CFSC recognizes that economic prosperity and cost-effective solutions are rooted in and strengthened by policies and frameworks that promote peace, justice, and Indigenous and human rights. Supporting the restoration of Indigenous justice systems and legal traditions, prioritizing diversion over incarceration, focusing on poverty reduction, removing barriers to education and health, and ending forms of violence that disproportionately impact women, are all pathways to fiscal responsibility, healthier, resilient communities, and smarter governance.
Unfortunately, in many instances, Budget 2025 does not pursue these pathways with the sustained funding and targeted measures we would have hoped for. As outlined in the remarks by the Minister of Finance and National Revenue, Budget 2025 is about “turning fiscal strength into national purpose.”[7] For Canada, this fiscal strength apparently lies not in addressing urgent social and climate crises and strengthening essential services such as healthcare and emergency management, but in increasing military spending and deprioritizing Indigenous initiatives and social welfare programs.
Moving forward we hope that Canada recognizes that its fiscal anchors have always been its people. Our national purpose should be shaped by and respond to the needs of people in Canada, as well as communities around the globe who also seek to live in dignity and peace. Solidarity over division. Compassion over apathy. Diplomacy over aggression. Prosperity—not austerity. CFSC hopes the right choices will be made as Canda continues to navigate a domestic and international landscape full of unpredictable human and economic forces.
Peace
In CFSC’s pre-budget submission, we called for a reframing of national security so that it encompasses social, human, and environmental security and recognizes that peacebuilding, humanitarian aid, and safeguarding all human rights will contribute to a strong, secure nation. Unfortunately, the federal budget is not aligned with this recommendation.

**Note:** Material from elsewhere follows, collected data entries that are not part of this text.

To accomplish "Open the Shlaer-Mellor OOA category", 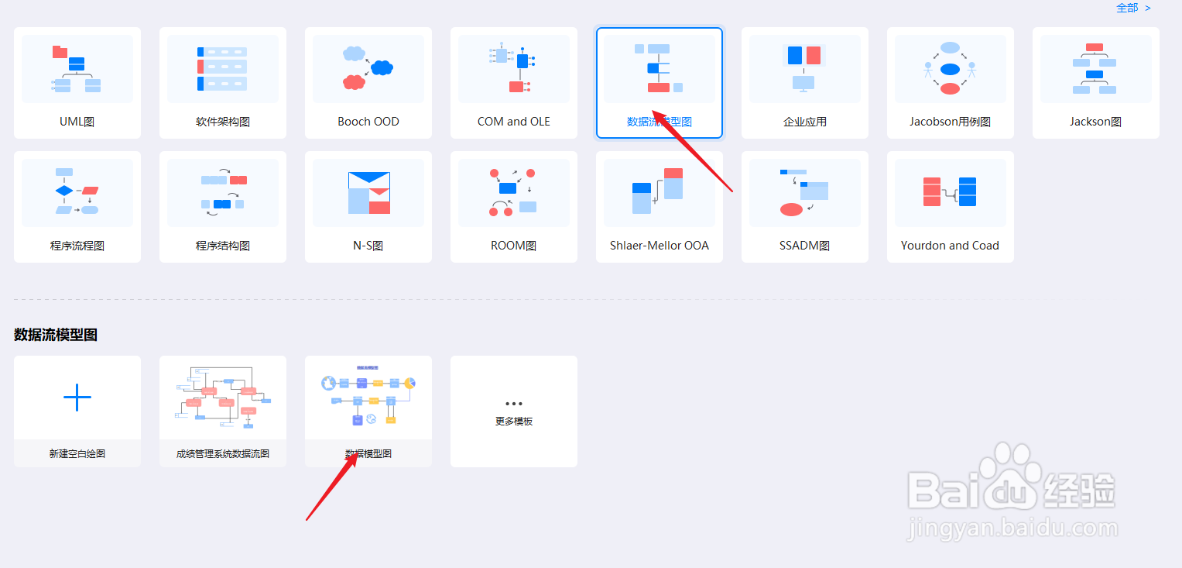I will tap(659, 207).
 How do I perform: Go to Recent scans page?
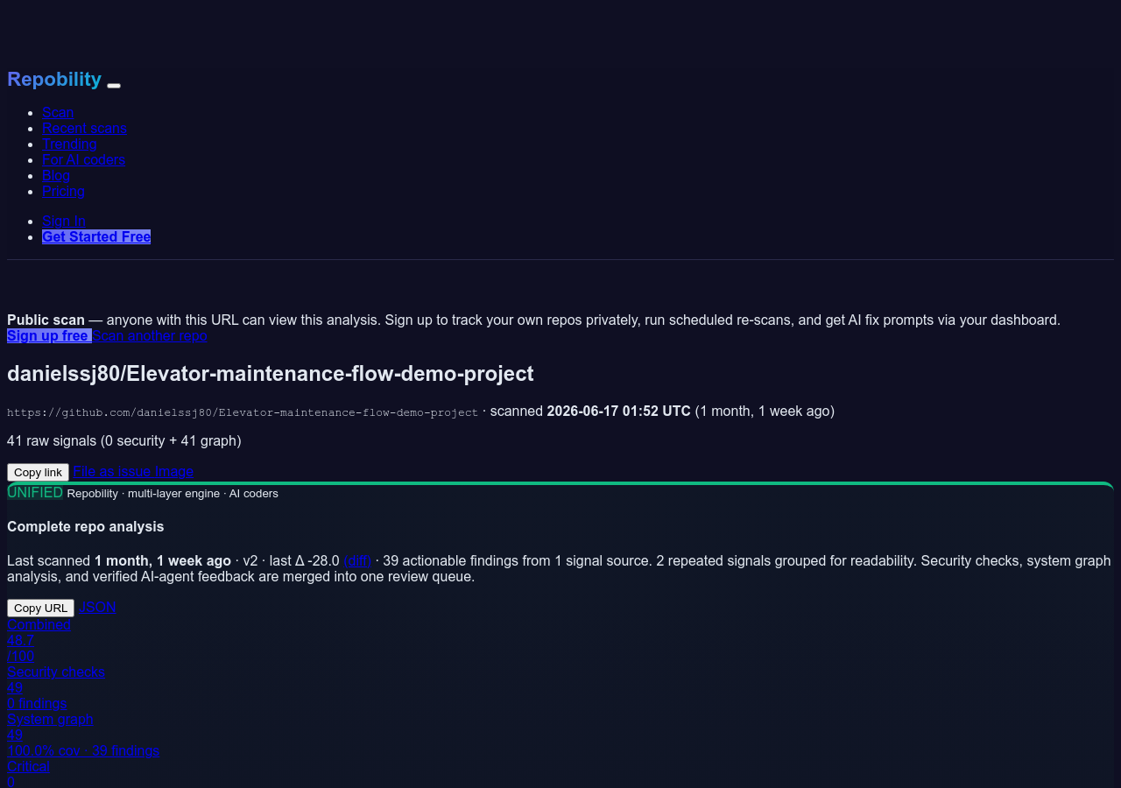tap(84, 128)
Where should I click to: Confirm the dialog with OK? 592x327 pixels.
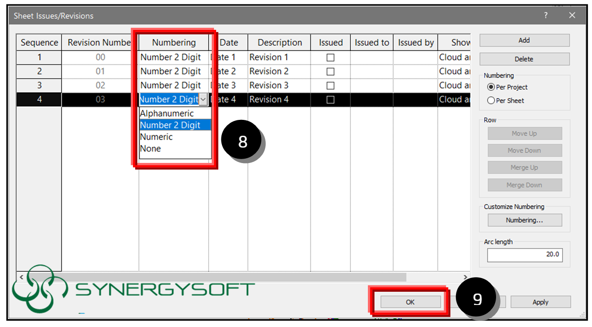[410, 302]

Despite NATO recognizing peacekeeping and humanitarian expenditures as part of defence commitments, there is no mention of peacekeeping, humanitarian aid, or diplomacy in the budget. While many may state this is an austerity budget, budget 2025 signals a profound shift in spending towards militarization, a movement that will see the government bolstering Canada’s defence industry and “rebuilding, rearming, and reinvesting in the Canadian Armed Forces (CAF)” (Budget 2025, p.27).
We are concerned that at the same time the budget is cutting government program spending, including Veterans’ Affairs, Crown-Indigenous Relations, and International Development Assistance, it is increasing military spending and making the largest defence investment in decades, $81.8 billlion over five years (Budget 2025, p.185). There is no austerity in these budget lines. Billions of dollars will go towards recruitment, training, defence infrastructure, AI, and improving cyber defence capabilities. A new Defence Industrial Strategy will spend $6.6 billion over five years to strengthen Canada’s defence industrial base, including by rebuilding domestic production capacity and strengthening supply chains (Budget 2025, p.186). A Defence Investment Agency has also been created to improve how Canada procures defence equipment and develops its military capacity (Budget 2025, pp.188-89). These defence investments will enable Canada to meet NATO’s 2% of GDP target this year, five years ahead of schedule, and be on track to meet NATO’s 5% Defence Investment Pledge by 2035 (Budget 2025, p. 27).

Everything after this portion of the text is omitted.